Recently my wife and I took a long weekend trip to New York City. We saw some great shows, ate well, and visited galleries. There is no place like New York City.
As a former newspaper photographer, I was interested in the exhibits at the International Center of Photography. In particular “Weegee: Murder Is My Business.” What a great exhibition of the acclaimed crime photographer’s work. Not only did the ICP show off images made throughout the career of Arthur Fellig, they recreated his sparse apartment, which had been located across from the New York City police headquarters. Talk about living and breathing your work. Fellig is credited with being the original tabloid photographer. Not only were the images displayed in their graphic direct flash bulb large format detail, in many instances, the backs of the prints were also displayed. Published tear sheets had been affixed to the images, showing how the original had been printed, and usually included the published caption. They also were stamped with dates and the photographer’s name, in his case the modest imprint “Weegee The Great.” It reminded me that when I did my summer internship in 1975 at the Atlanta Journal/Constitution, I had to have a rubber stamp with my name on it for my prints. I chose to print my name in all lower case (david breslauer) something I continue to do to this day. Not sure modesty had anything to do with it. The information that accompanied the images, tearsheets affixed with rubber cement, or stamped, scribbled; a form of metadata to be sure, was amazing.
Carol, my lovely bride, loves France, and all things French, so in addition to eating at two different French restaurants, a visit to MoMA’s Eugène Atget exhibit that weekend satisfied both of us. The last time I crossed paths with Atget, was a photo history class at The University of Texas in 1976 and Beaumont Newhall’s “The History of Photography from 1839 to the present day.” I had to laugh, my textbook from then shows a list price of $7.50. It currently lists for $39.95. Is that inflation, or is there a lot of new history since 1976?
Back to the Atget exhibit. Amazing work. And of course, each image was accompanied by a descriptive placard (metadata) that included information in French and English and the date (often just a year) of the image.
“Maison où mourut Voltaire en 1778, 1 rue de Beaune”
“House where Voltaire died in 1778, 1 rue de Beaune”
1909
Albumen silver print
I wonder if Atget thought of using a rubber stamp.
Curiously what started me thinking about information associated with images or on the back of prints was a recent entry on The New York Times Lens blog. The Times has created a Tumblr site called The Lively Morgue. It is a collection from the Times’ library of historical printed images. Each image is scanned both front and back for posting to their Tumblr site. I find the metadata included from the back of the print to be as interesting as the images themselves. Pictures are stamped with publication information, often from multiple instances, and include taped-on or glued captions torn from the actual newspaper.
I think about how easy it is to add metadata to content today. Digital Asset Management solutions like Merlin make it easy to add and update metadata at the time of image editing.

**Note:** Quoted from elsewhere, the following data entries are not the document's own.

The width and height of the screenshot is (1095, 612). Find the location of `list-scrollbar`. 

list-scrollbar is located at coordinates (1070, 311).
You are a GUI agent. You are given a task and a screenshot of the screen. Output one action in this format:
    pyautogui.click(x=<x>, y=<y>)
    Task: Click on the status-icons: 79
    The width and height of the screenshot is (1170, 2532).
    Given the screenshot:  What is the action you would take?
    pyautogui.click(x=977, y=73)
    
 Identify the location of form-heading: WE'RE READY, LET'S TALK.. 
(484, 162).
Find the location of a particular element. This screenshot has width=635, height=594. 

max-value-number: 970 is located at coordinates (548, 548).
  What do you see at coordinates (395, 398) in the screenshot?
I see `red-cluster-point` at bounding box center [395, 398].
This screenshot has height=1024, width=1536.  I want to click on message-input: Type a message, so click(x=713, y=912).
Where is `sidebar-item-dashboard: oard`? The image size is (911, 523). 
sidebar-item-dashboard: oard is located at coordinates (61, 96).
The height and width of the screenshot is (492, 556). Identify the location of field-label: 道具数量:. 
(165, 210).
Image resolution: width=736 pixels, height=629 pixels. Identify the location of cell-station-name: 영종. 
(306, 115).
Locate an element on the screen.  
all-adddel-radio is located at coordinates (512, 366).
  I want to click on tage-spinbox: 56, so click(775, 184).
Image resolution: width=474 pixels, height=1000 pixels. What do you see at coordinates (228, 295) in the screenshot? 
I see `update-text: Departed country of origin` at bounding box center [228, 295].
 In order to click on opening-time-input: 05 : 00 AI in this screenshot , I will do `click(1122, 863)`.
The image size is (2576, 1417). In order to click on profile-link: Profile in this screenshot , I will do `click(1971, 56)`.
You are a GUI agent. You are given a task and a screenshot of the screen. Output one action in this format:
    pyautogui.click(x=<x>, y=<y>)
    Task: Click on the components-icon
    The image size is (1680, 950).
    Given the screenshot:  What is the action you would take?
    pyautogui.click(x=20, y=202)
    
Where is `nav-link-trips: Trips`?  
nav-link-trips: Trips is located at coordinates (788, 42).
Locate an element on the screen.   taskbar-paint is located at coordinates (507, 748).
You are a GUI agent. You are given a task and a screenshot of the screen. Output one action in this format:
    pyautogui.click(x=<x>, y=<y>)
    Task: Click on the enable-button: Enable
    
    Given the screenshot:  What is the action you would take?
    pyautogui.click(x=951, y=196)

They also make it easy to automatically capture the publication information previously taped to the back of prints doing away with the tedium of cutting and pasting tearsheet to images and properly re-filing the prints.
I also think about how most content sharing web sites have made it too easy to lose carefully added metadata. We all know the Internet is a huge free-for-all when it comes to protecting the rights of photographers (if I found it on the internet it must be free). Many photo sharing sites actually strip away embedded IPTC information when pictures are uploaded. All the carefully crafted caption and rights related information is stripped away by content sharing sites so that it becomes impossible to know the provenance of shared and re-shared images.
It makes me wonder if we are better off with rubber stamps and glue pots.